Instructions for the task. Among the entries below, which lines run from the line with "Viewport: 600px width, 566px height." through the line with "This screenshot has width=740, height=515."? Retype those, both ends included, exactly and without pictures.

--- START ---

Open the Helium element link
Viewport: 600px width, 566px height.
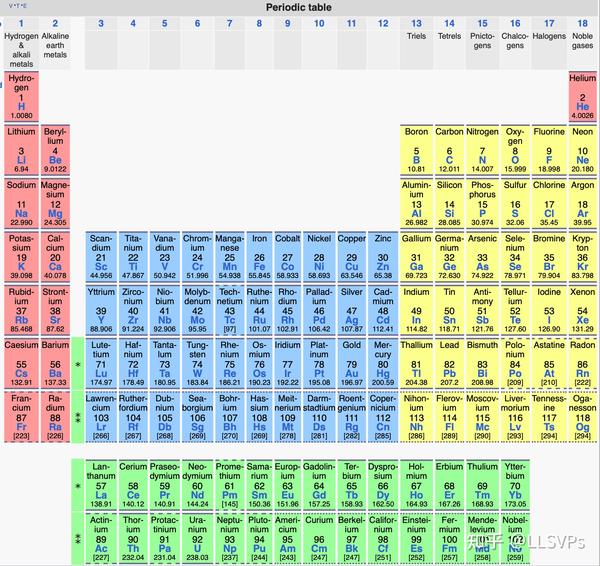tap(582, 96)
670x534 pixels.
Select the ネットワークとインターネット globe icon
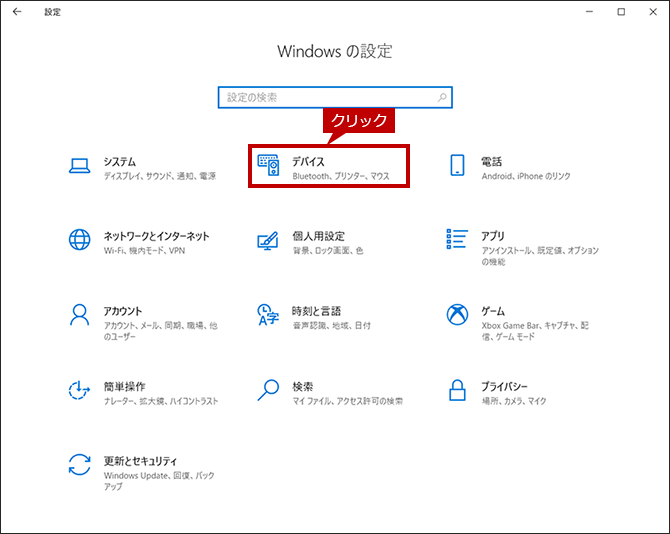pyautogui.click(x=79, y=240)
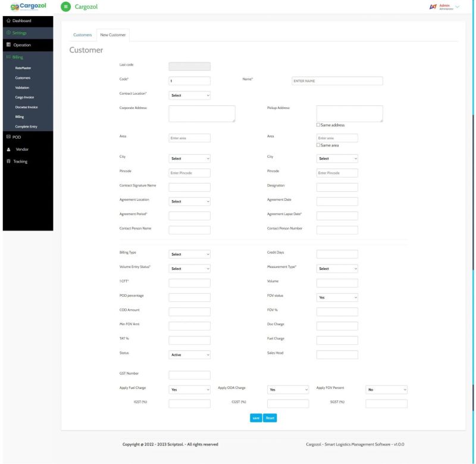Expand the FOV status dropdown
Image resolution: width=476 pixels, height=464 pixels.
(337, 297)
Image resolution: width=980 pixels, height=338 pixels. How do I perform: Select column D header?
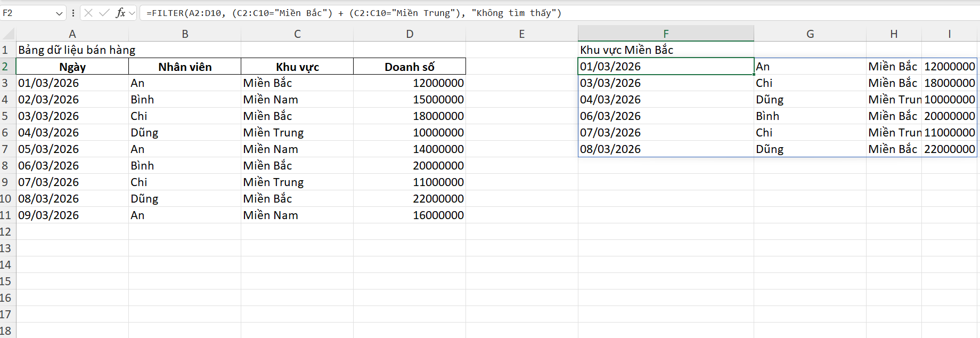410,34
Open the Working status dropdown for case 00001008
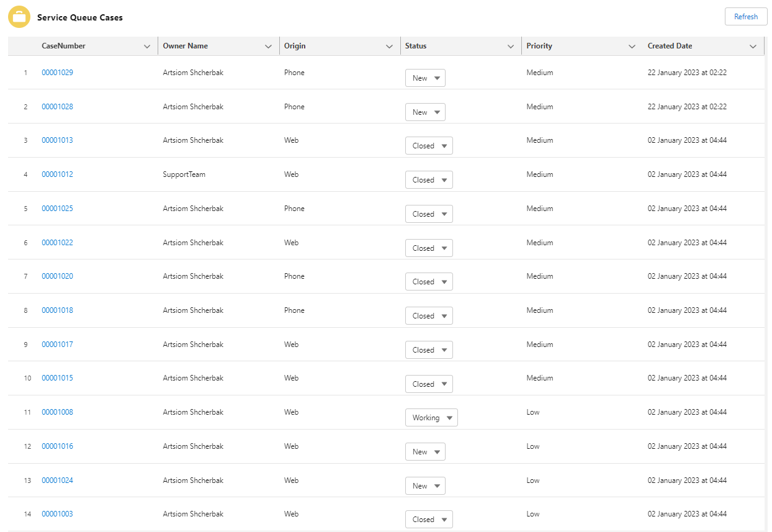772x532 pixels. pos(431,417)
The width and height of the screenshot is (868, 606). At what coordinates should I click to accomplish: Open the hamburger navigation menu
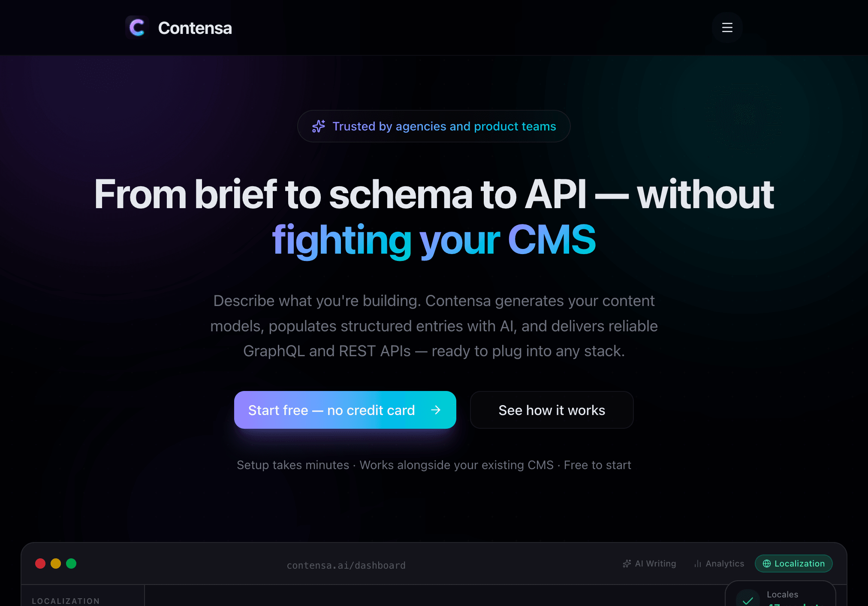click(x=727, y=27)
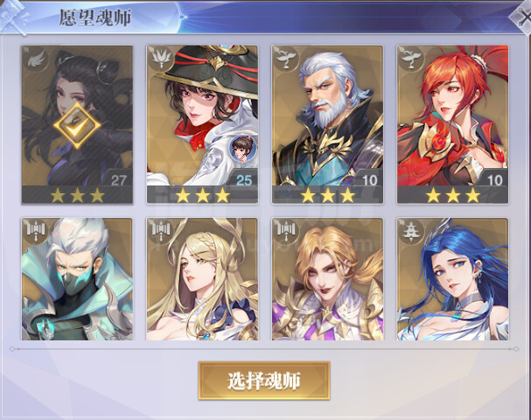The image size is (531, 420).
Task: Click small chibi avatar badge on hat girl
Action: 242,148
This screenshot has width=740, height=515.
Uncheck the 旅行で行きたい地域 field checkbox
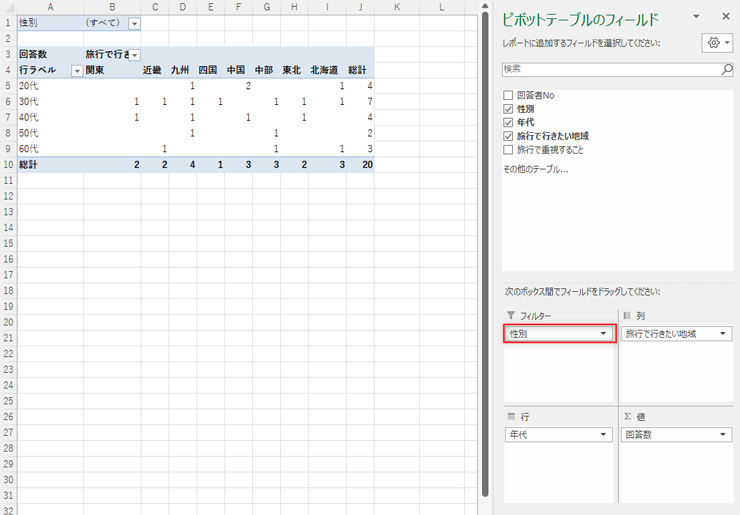point(509,136)
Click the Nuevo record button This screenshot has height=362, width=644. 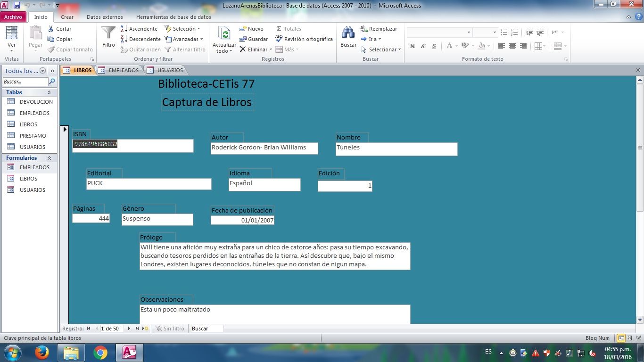(x=251, y=29)
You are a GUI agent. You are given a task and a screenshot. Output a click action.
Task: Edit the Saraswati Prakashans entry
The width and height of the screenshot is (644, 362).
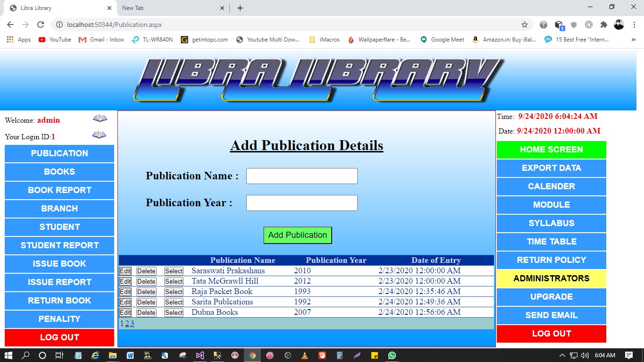click(x=125, y=271)
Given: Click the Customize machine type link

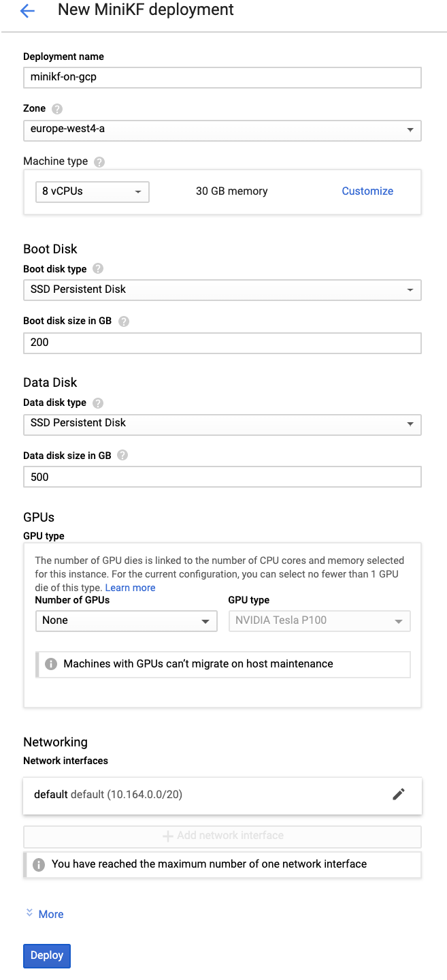Looking at the screenshot, I should coord(367,191).
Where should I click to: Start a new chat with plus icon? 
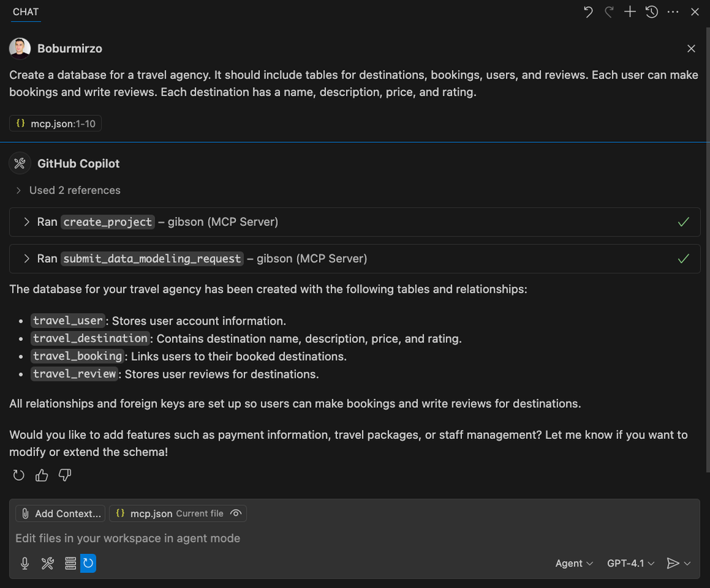[x=630, y=12]
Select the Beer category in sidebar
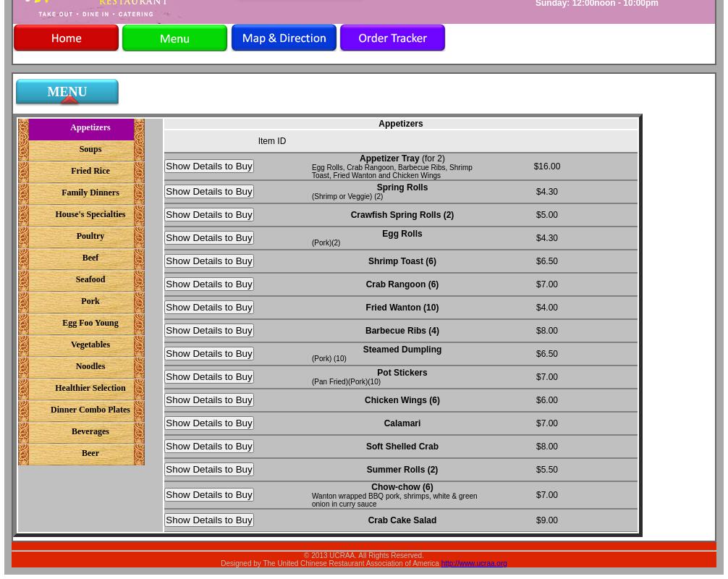 (90, 454)
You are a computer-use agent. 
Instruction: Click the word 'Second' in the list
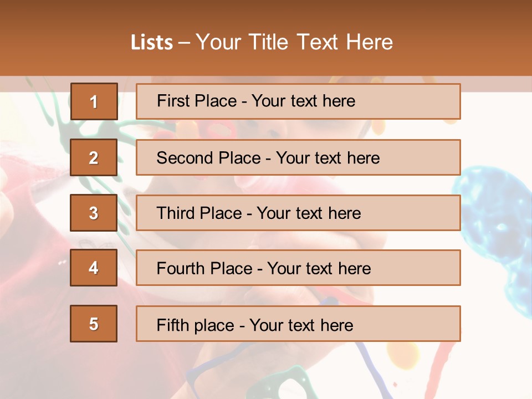coord(185,158)
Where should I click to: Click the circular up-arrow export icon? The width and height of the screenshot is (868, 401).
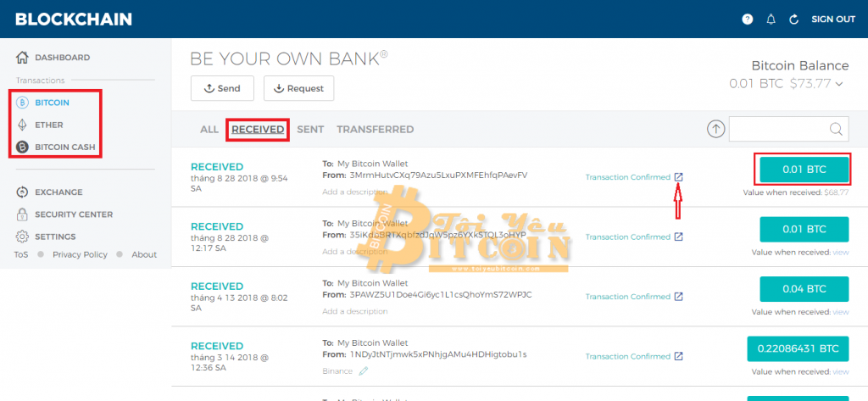pyautogui.click(x=716, y=129)
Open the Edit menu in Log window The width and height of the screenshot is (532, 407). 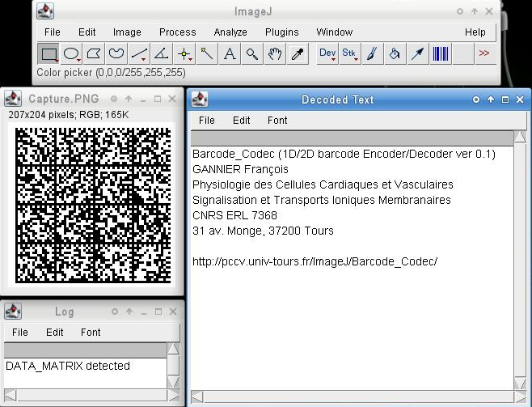click(55, 332)
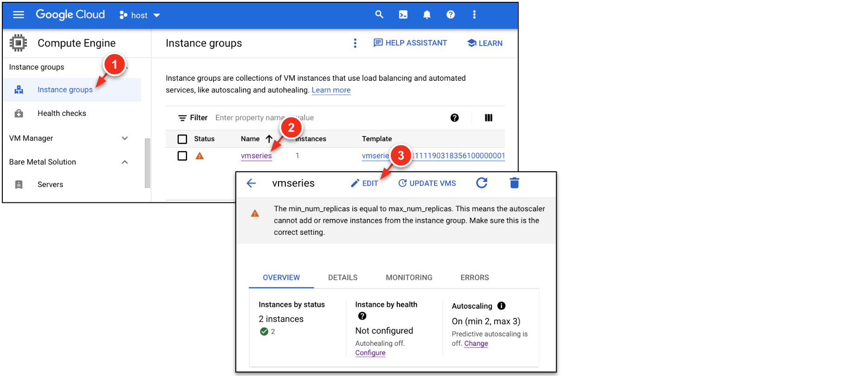868x376 pixels.
Task: Click the help question mark in header
Action: [450, 15]
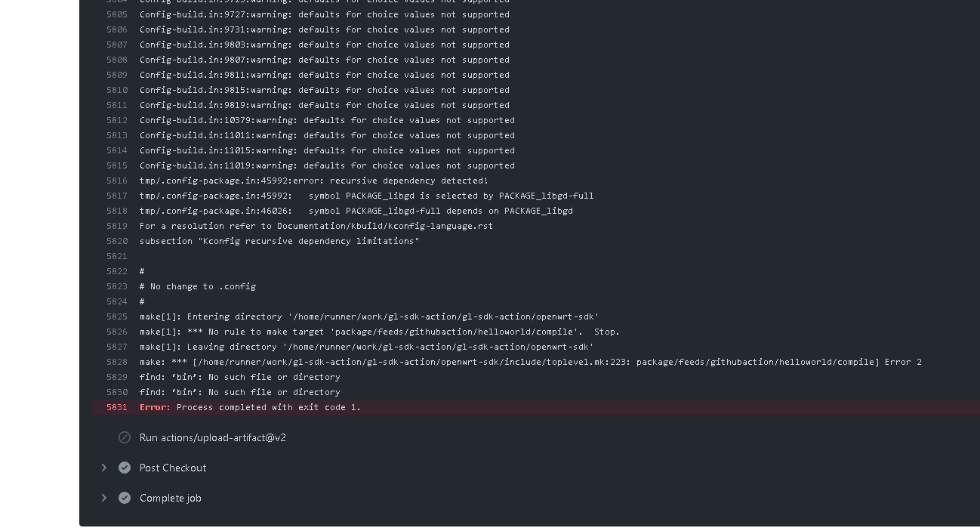Click the Complete job step label
This screenshot has width=980, height=528.
coord(170,498)
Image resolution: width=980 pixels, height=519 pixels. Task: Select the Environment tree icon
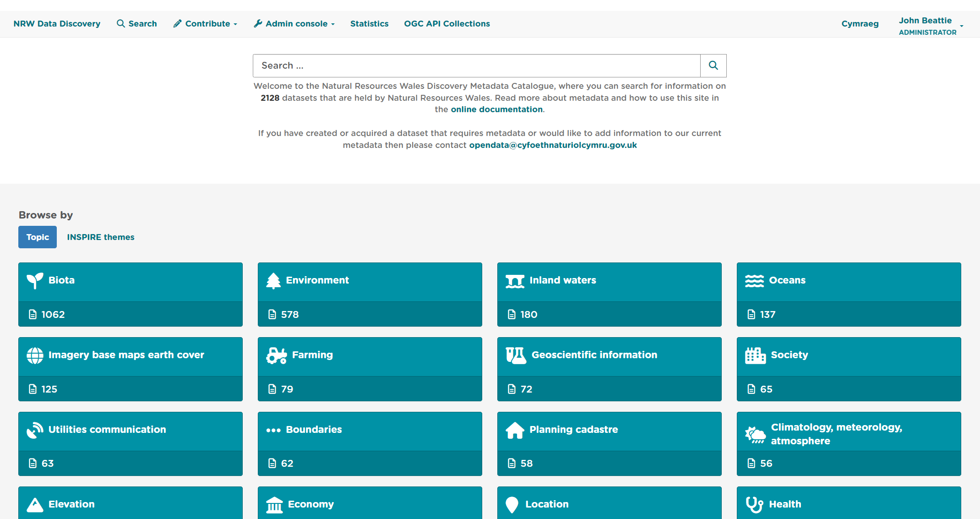(273, 280)
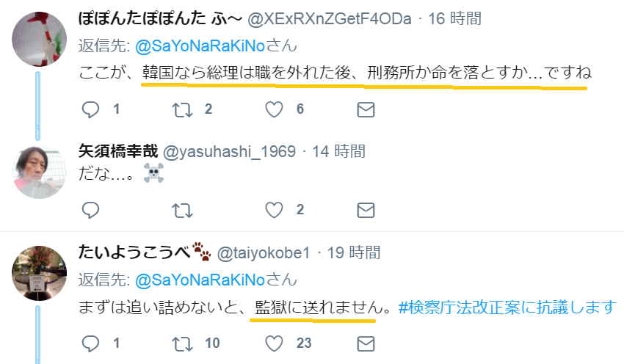
Task: Share 矢須橋幸哉 tweet via message envelope
Action: point(366,211)
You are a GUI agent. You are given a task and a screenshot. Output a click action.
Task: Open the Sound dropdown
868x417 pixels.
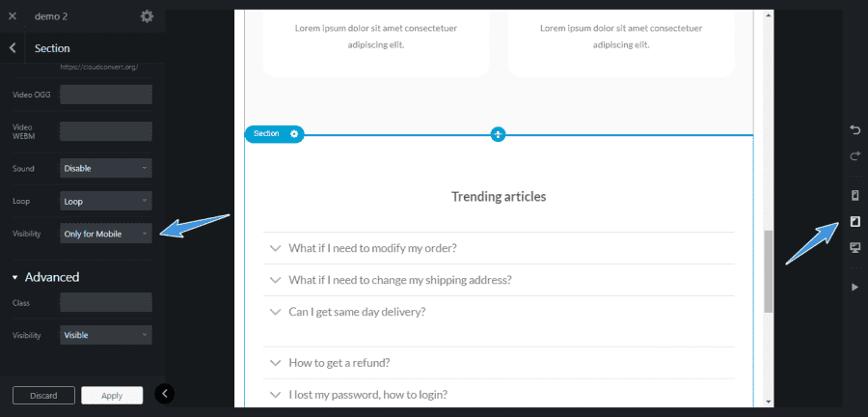(x=106, y=168)
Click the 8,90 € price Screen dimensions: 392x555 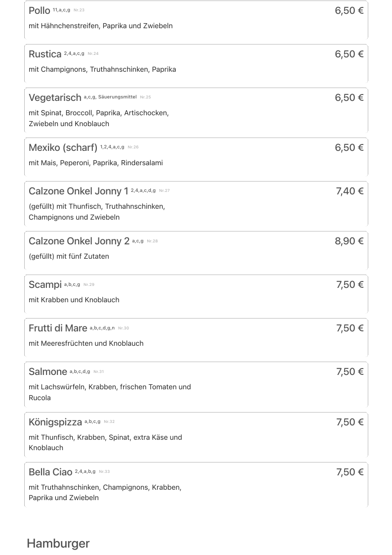[x=349, y=241]
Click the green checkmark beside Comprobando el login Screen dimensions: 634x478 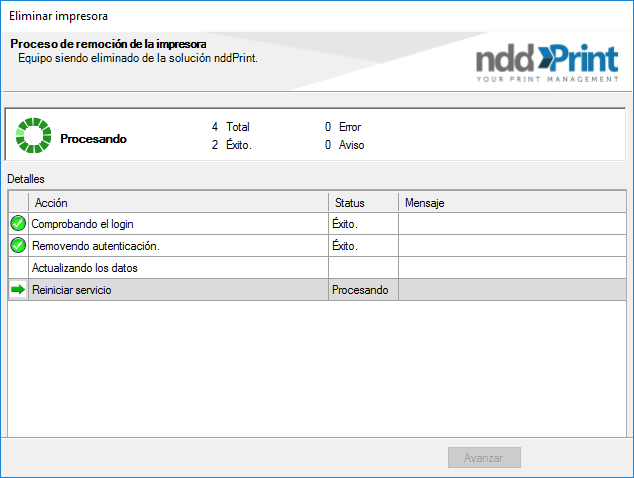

--- END ---

Your solution.
Viewport: 600px width, 566px height.
tap(582, 96)
670x534 pixels.
Select the ネットワークとインターネット globe icon
pyautogui.click(x=79, y=240)
Expand the FOV status dropdown
Image resolution: width=476 pixels, height=464 pixels.
(337, 297)
Image resolution: width=980 pixels, height=338 pixels. How do I perform: Select column D header?
410,34
Open the Working status dropdown for case 00001008
772x532 pixels. pos(431,417)
The width and height of the screenshot is (868, 606). At what coordinates should I click to accomplish: Open the hamburger navigation menu
click(x=727, y=27)
The image size is (531, 420).
Task: Click small chibi avatar badge on hat girl
Action: 242,148
This screenshot has width=740, height=515.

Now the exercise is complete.